> _Provided text_:
In another, more evaluative model of mediation, the mediator gives the parties, either in individual caucuses or jointly, a right's-based opinion as to the likely outcome of the case if it were to proceed to trial. The mediator still does not decide the outcome, but rather, gives the participants some information based on his or her substantive experience in the area of law, that may inform their subsequent negotiations. They also may choose to ignore it. This evaluative type of mediation is also called neutral evaluation or case evaluation.
Courts in Canada that are using mediation use the interest-based model of mediation that does not engage the mediator in making a right's-based evaluation of the case. Private mediators use one or both models, or a hybrid model, depending on their expertise and on the needs of the case. It is not uncommon for an interest-based model to be employed for most of a mediation. However, if at the end of the allotted time the parties have reached an impasse and cannot find their way through to agreement, a mediator with expertise in the subject-matter of the case may give his or her view as to how it is likely to turn out if it goes to court, or he or she may not. It depends on whether the mediator thinks that the opinion will help bring the parties to resolution, or whether it will just polarize the parties by identifying a winner and a loser. Whatever the situation, a skilled mediator will rarely introduce an opinion as to the outcome early on in the process. Once the mediator has declared a view, the party on whom it falls less favourably will typically lose trust in the mediator, bringing the process to an end.

> _Available records_:
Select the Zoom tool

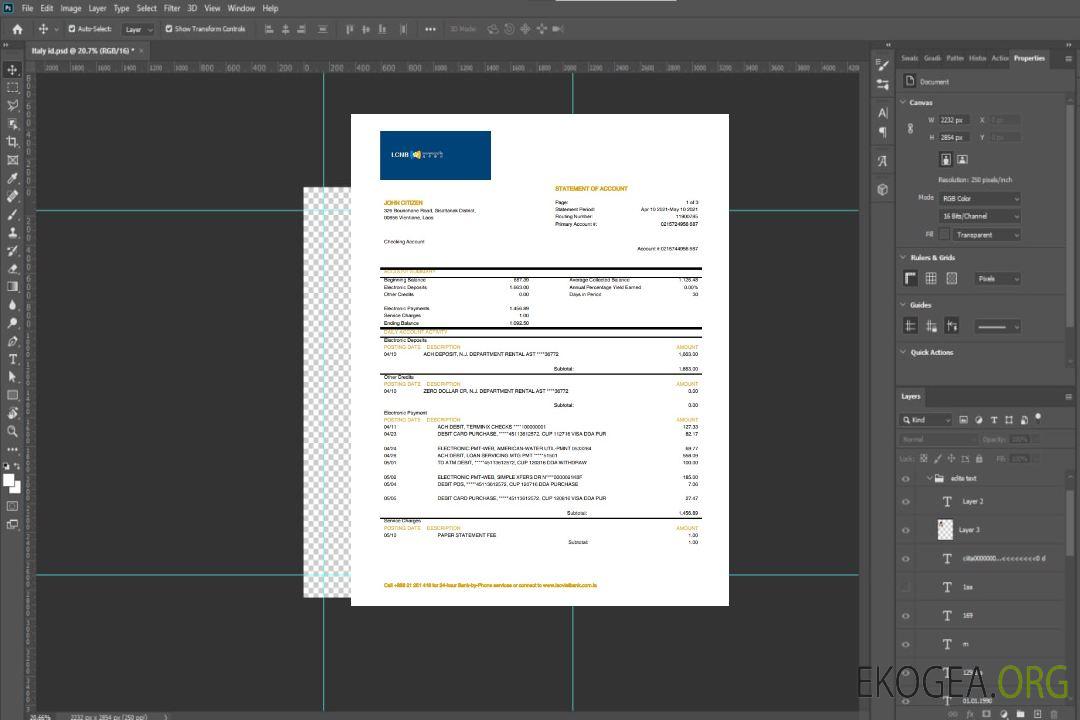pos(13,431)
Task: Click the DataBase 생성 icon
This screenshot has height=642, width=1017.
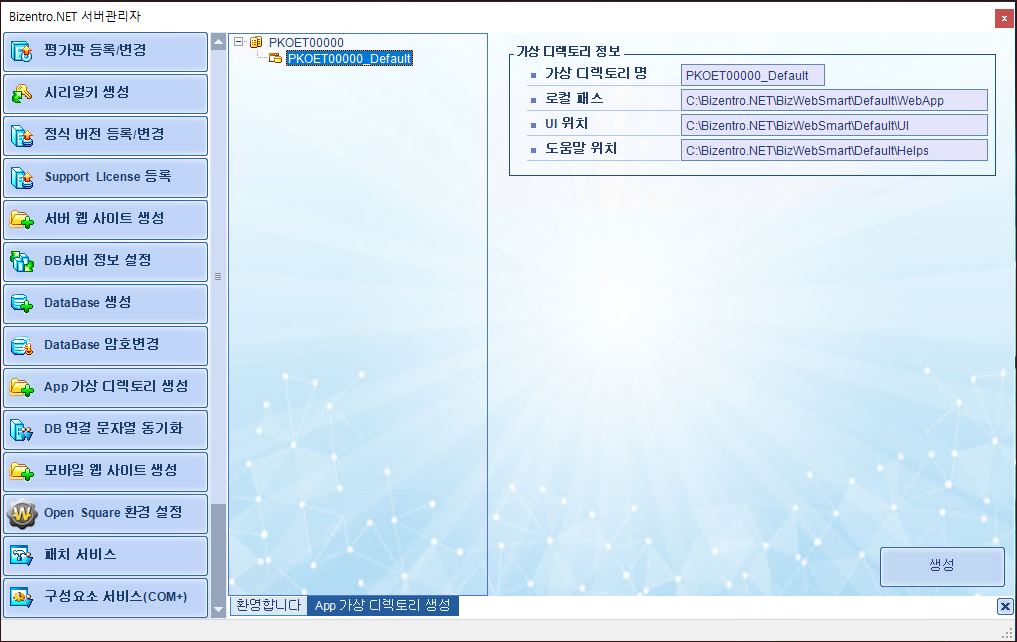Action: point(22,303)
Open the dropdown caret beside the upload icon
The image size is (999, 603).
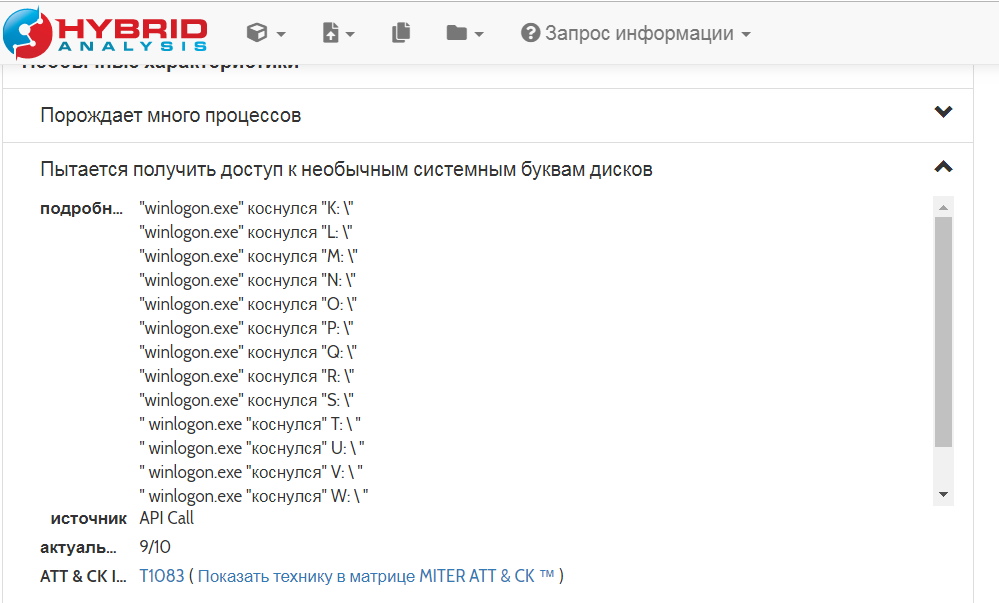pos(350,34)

* * *

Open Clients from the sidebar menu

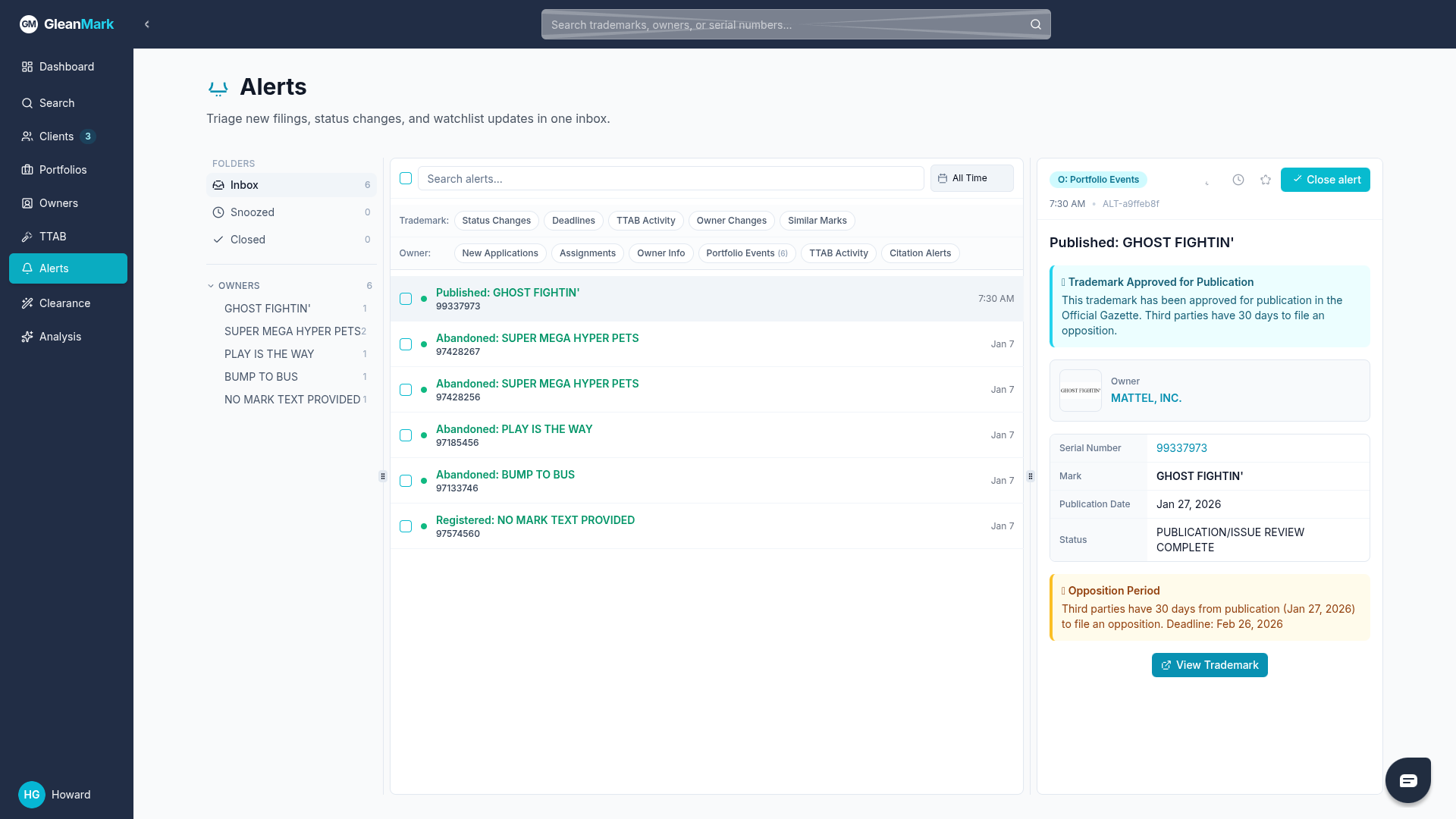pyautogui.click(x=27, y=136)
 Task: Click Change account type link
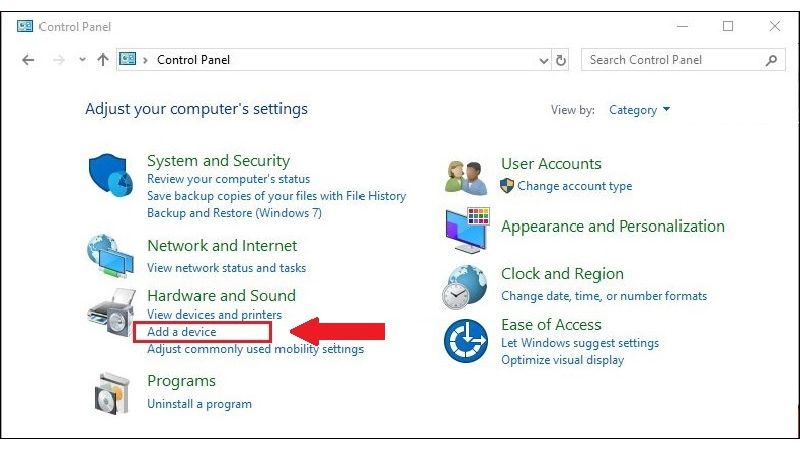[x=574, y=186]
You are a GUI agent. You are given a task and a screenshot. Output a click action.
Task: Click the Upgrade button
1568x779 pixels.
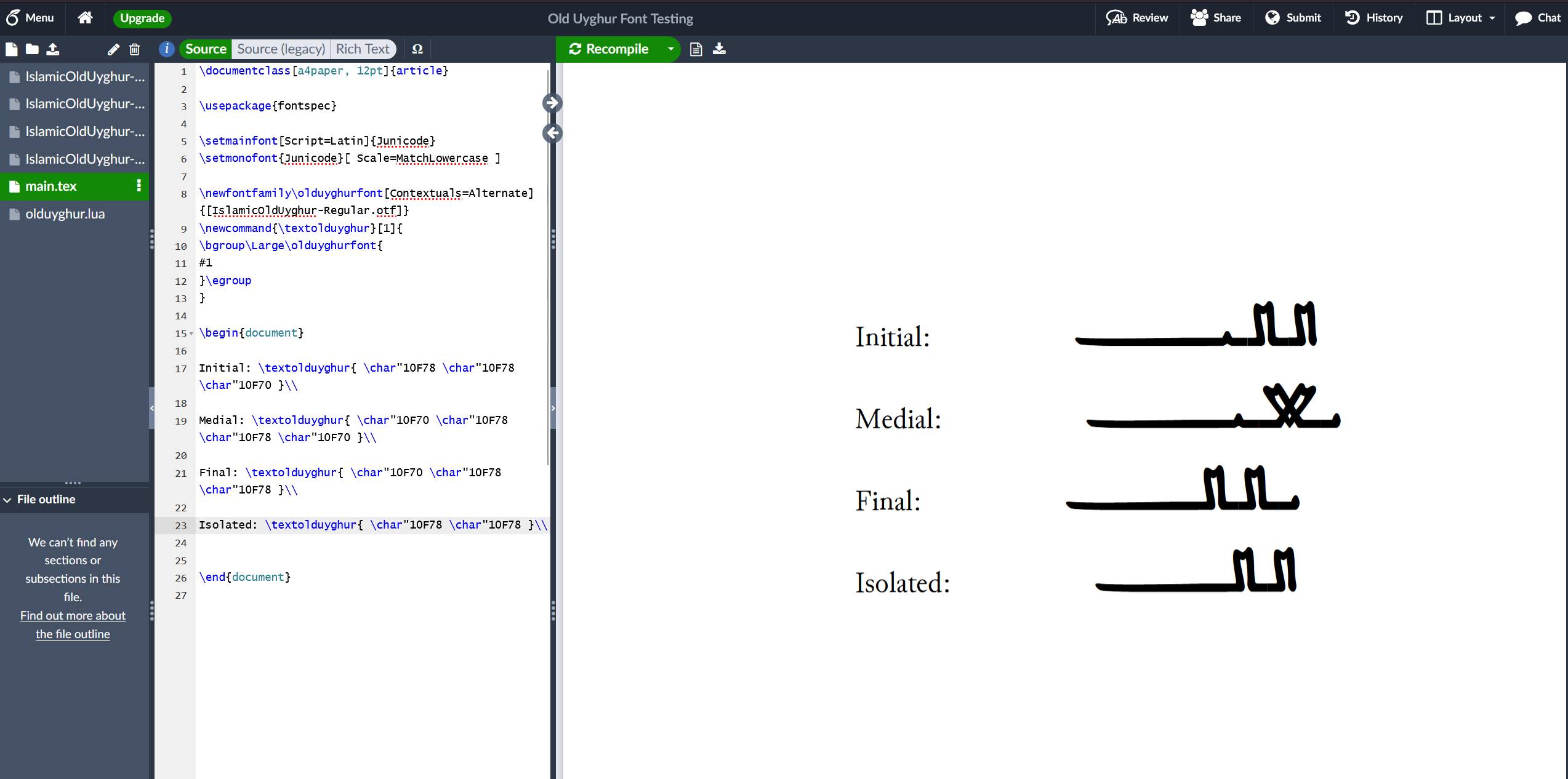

==

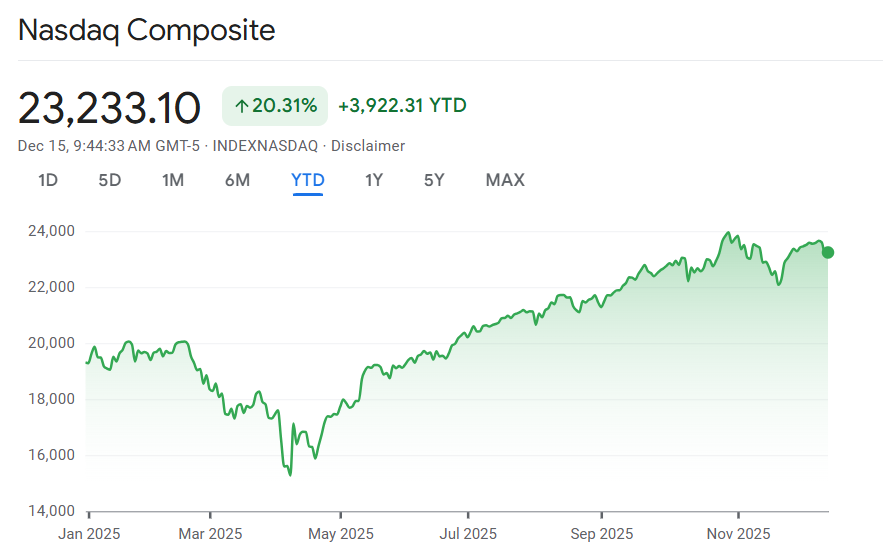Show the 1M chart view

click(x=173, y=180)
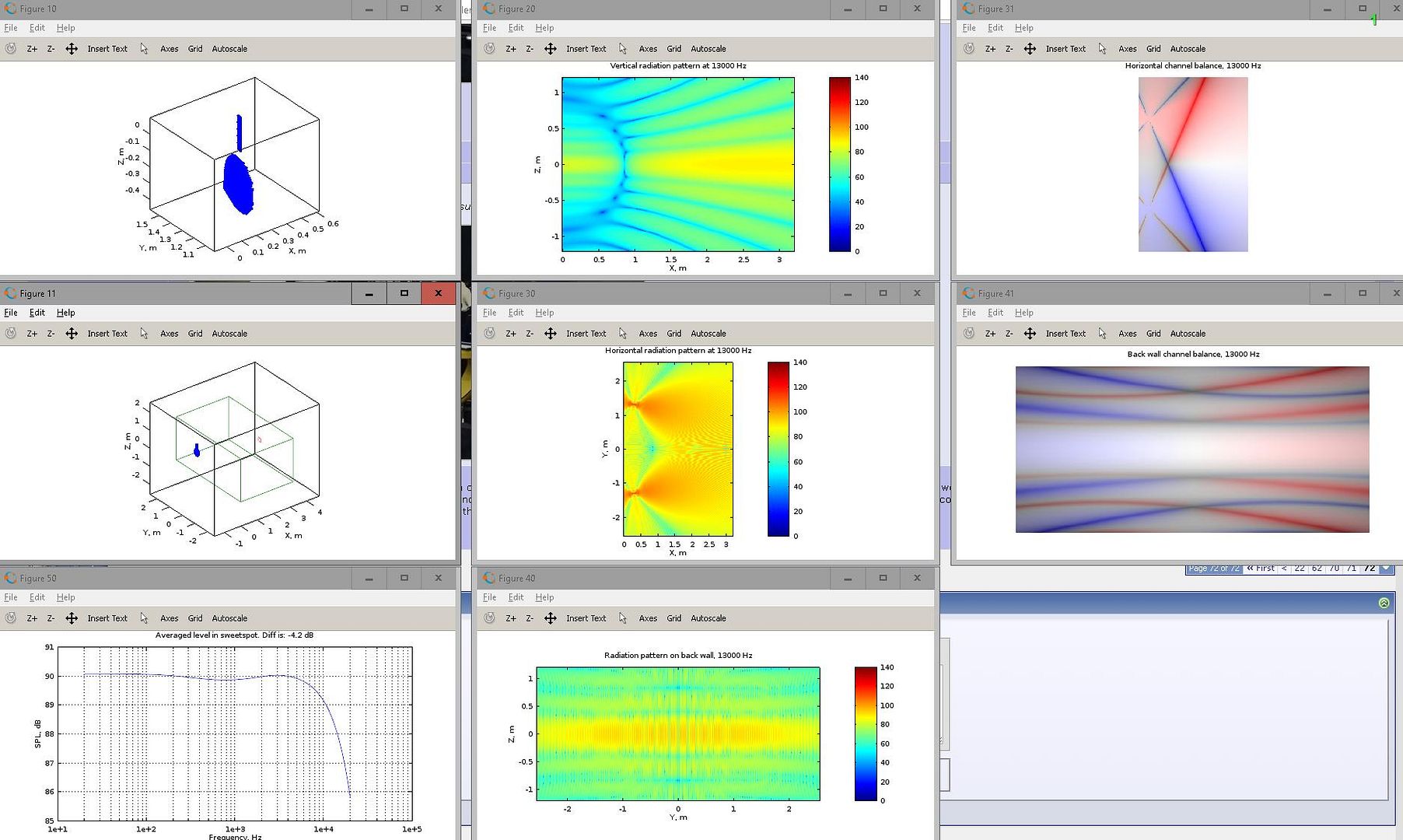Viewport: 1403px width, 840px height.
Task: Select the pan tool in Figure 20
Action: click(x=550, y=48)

> _Tasks for this exercise_:
A - Rewrite the records starting with the line with "Select the Zoom tool" and going on through the line with "pos(350,34)", putting "drop-down arrow" in place of "dropdown caret" and changing nothing else. Leave the pictures out.
B - Write the next part of the text on models of mediation, picking up after its last sentence.

> _Results for the exercise_:
A -
Select the Zoom tool

pos(13,431)
Task: Click the DataBase 생성 icon
This screenshot has height=642, width=1017.
Action: point(22,303)
Open the drop-down arrow beside the upload icon
The image size is (999, 603).
pos(350,34)

B -
Arbitration is a method of resolving a dispute in which the parties to the dispute ask an independent third person, the arbitrator, to listen to their facts and arguments and to make a decision how the dispute should be resolved, and what remedy, if any, should be imposed. The hearing of the facts and arguments by the arbitrator may be in person, by conference call or in writing.
4. Arbitration and Mediation Contrasted
There are significant differences between arbitration and mediation which are obviously important to bear in mind in choosing which process is appropriate for the dispute under consideration. The further you move along the ADR Continuum from negotiation to arbitration, the less control the parties to the dispute have over the outcome. For example, an arbitration award is an outcome which is imposed by the arbitrator after the parties are duly heard in an adversarial process, much like a trial. The parties have given the power to decide that outcome to a third party, the arbitrator.
By contrast, a mediated settlement is a consensual outcome. The mediator has no power to impose a solution, but rather assists the parties, in an informal, confidential setting, to maximize their negotiation opportunity, and to forge a durable resolution that is grounded in each of their interests. Throughout the mediation the parties retain the power to decide the outcome for themselves. It is their agreement to the mediated settlement that makes it binding. They also retain the power not to agree. The resolution statistics vary depending on the type of mediation programs offered, but the generally accepted range of resolution rates in mediation is between 60% and 80% of the cases brought to mediation.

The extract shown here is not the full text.